» PROBLEM TO WORK ON
Without the pictures, print the lines from the one holding "Given: Click the Maximum contour range field" through the last line below, both included, exactly as they stand.

» MATERIAL PROVIDED
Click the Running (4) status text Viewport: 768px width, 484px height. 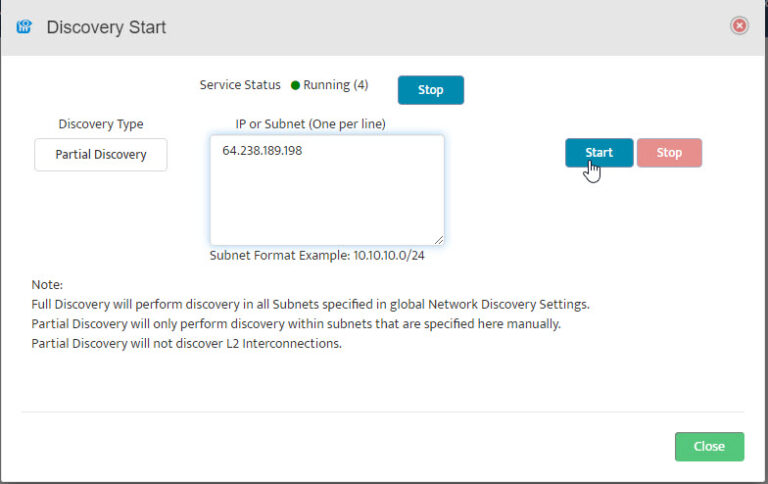[x=336, y=85]
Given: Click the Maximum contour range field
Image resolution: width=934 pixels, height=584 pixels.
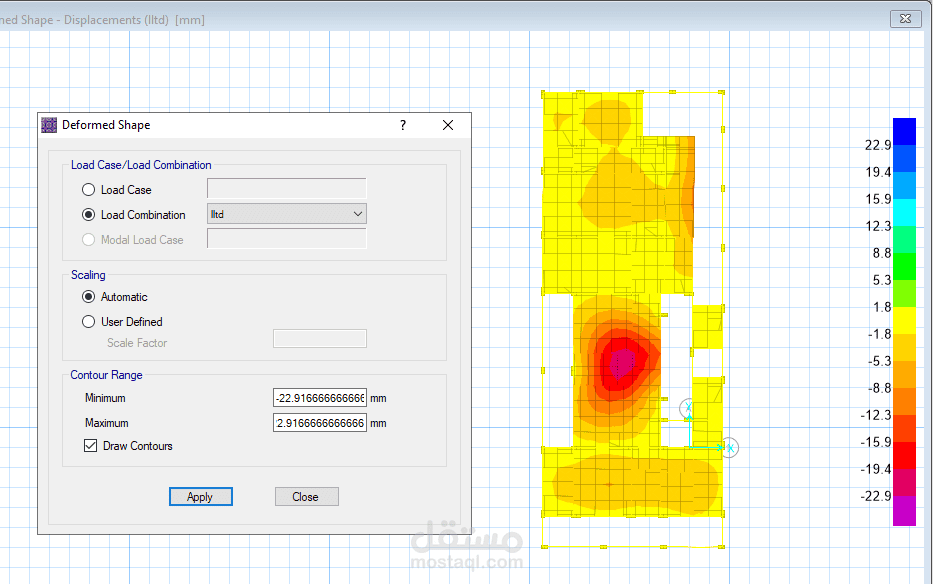Looking at the screenshot, I should 320,423.
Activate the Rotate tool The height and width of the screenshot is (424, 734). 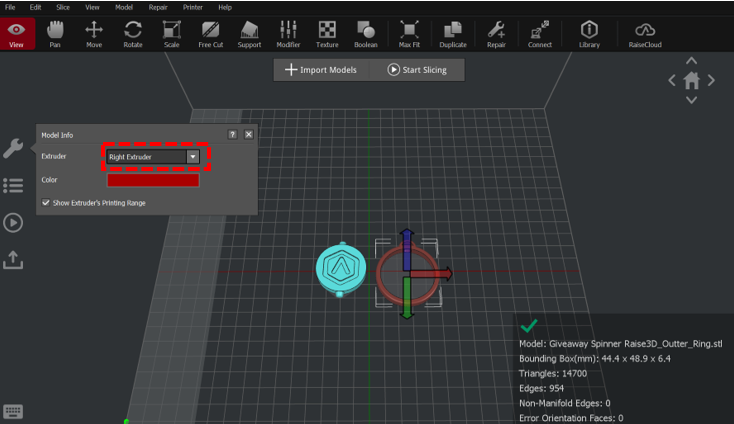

» WRITTEN RESPONSE
Given: Click the Maximum contour range field
Image resolution: width=934 pixels, height=584 pixels.
Looking at the screenshot, I should 320,423.
Activate the Rotate tool The height and width of the screenshot is (424, 734). 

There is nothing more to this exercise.